### REQUIRED ACTION 1
List the three qualities whose erosion the essay on moral decay says has a root cause.
### REQUIRED ACTION 2
Decide whether each statement agrees with the essay on moral decay. Answer yes or no for each, and quote the deciding words.
(a) The essay says the moral decay has been especially marked in America.
(b) The essay says all of the erosion can be traced to the entitlement society.
(c) The essay says the camps disagree about whether the degeneration has occurred.
### REQUIRED ACTION 3
Transcribe part of the essay on moral decay. Begin at the words "But, if one" and stop after "truly earned it.".

### PASSAGE
I firmly believe that it is safe to say that most everyone realizes that there has been significant and ongoing moral decay in the West during the last half century or so, especially in America where people had further to fall. While there is great disagreement over the nature and cause of this erosion of character, all the camps seem to agree that the degeneration of our cultures’ ethical and moral character has occurred and continues to do so.
But, if one boils the issue down to purified essence, the root cause of the erosion of character, ethics, and morals is simply that our society has been twisted in such a way that many people receive that which they need and/or want without needing to earn it or feeling that they have truly earned it.
Much, though not all, of this can be directly traced to the neo-Socialist entitlement society and the resultant Nanny State that has grown like a cancerous fibroid tumor within the body of Western culture.
Send In The Proles
Liberalism’s neo-Socialist entitlement society is based on equality of result, irrespective of labor or merit and this can only be achieved by bigger and more intrusive government. The problem with that is the bigger and more intrusive the government, the less the citizens do for themselves and one another.

### INFORMATION SHOWN
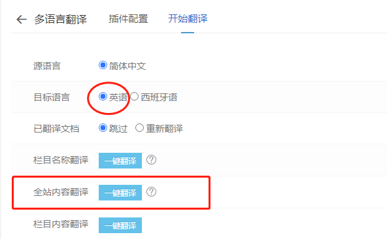The image size is (387, 239).
Task: Click the 目标语言 field label
Action: [52, 97]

### YOUR RESPONSE 1
character, ethics, morals

### YOUR RESPONSE 2
(a) Yes: "especially in America where people had further to fall"
(b) No: "Much, though not all, of this can be directly traced to the neo-Socialist entitlement society"
(c) No: "all the camps seem to agree that the degeneration of our cultures’ ethical and moral character has occurred and continues to do so"

### YOUR RESPONSE 3
But, if one boils the issue down to purified essence, the root cause of the erosion of character, ethics, and morals is simply that our society has been twisted in such a way that many people receive that which they need and/or want without needing to earn it or feeling that they have truly earned it.